* **The task**: Starting with the line that contains "You are a GUI", repeat exactly every line through the last one in the records below, and leave out the pictures.

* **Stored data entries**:

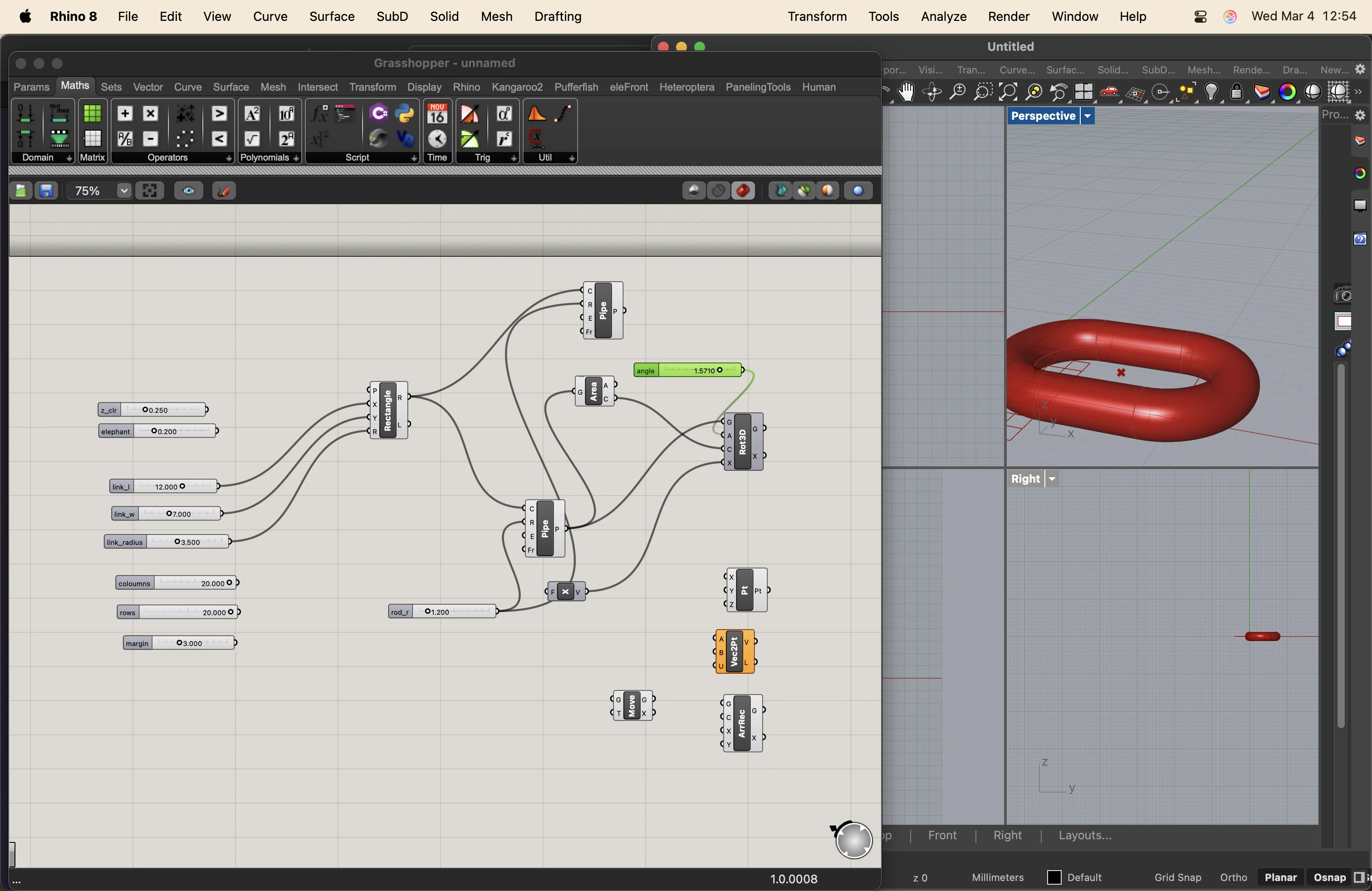Click the angle slider handle
Image resolution: width=1372 pixels, height=891 pixels.
click(720, 370)
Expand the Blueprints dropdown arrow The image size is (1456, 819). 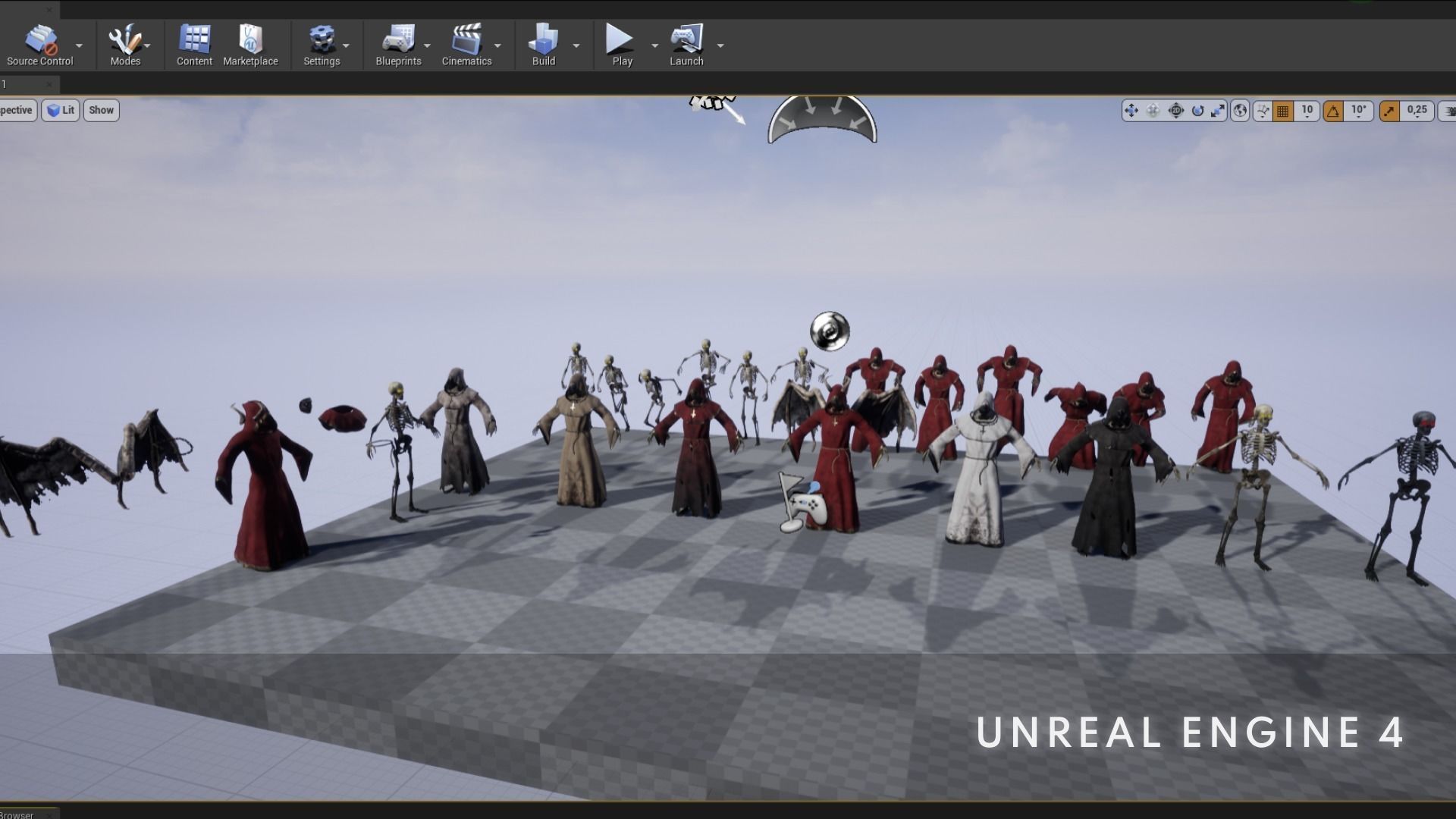click(427, 46)
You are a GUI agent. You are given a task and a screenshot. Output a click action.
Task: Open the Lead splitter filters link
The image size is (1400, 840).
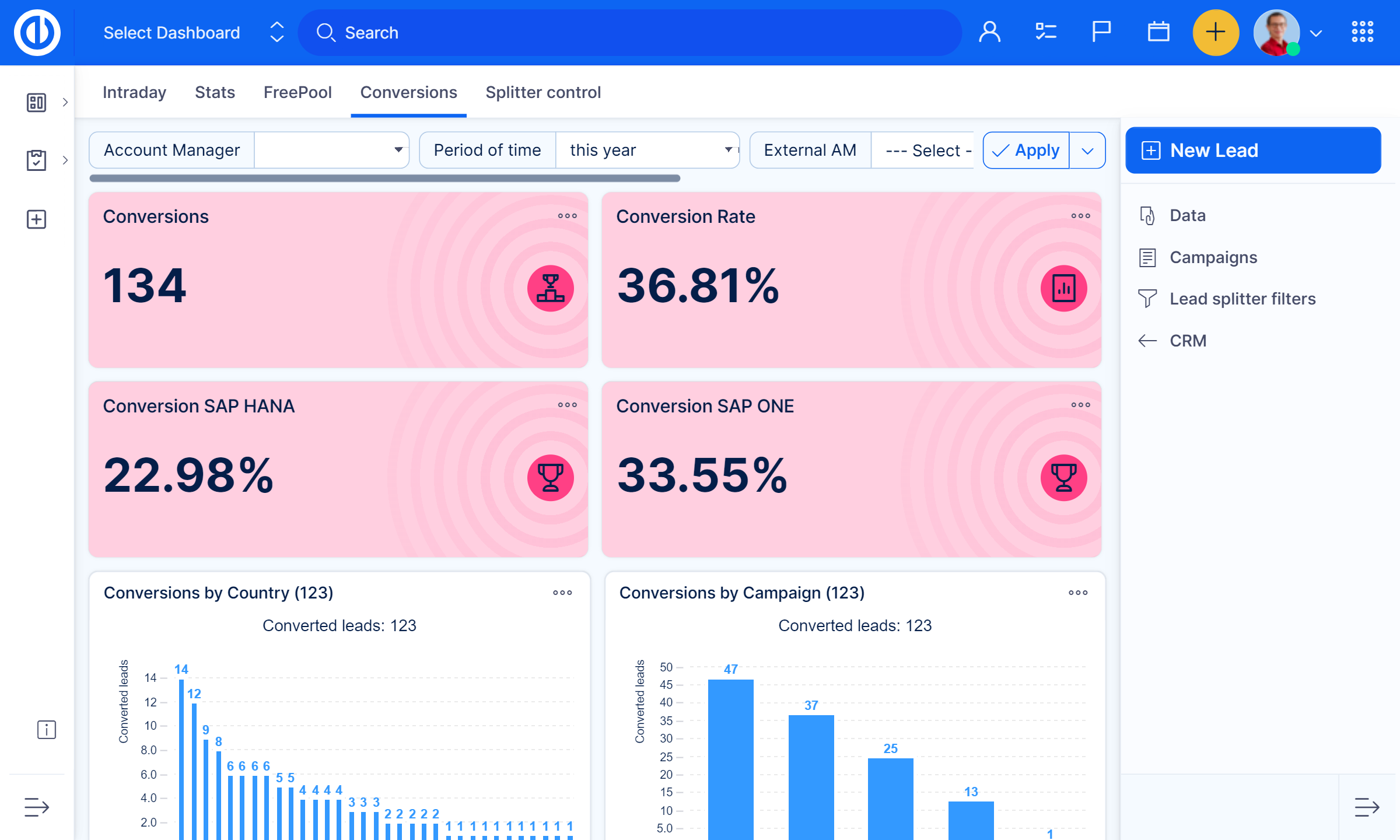coord(1242,299)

* **Answer to this problem**:
You are a GUI agent. You are given a task and a screenshot. Output a click action.
Task: Open the Lead splitter filters link
The image size is (1400, 840).
coord(1242,299)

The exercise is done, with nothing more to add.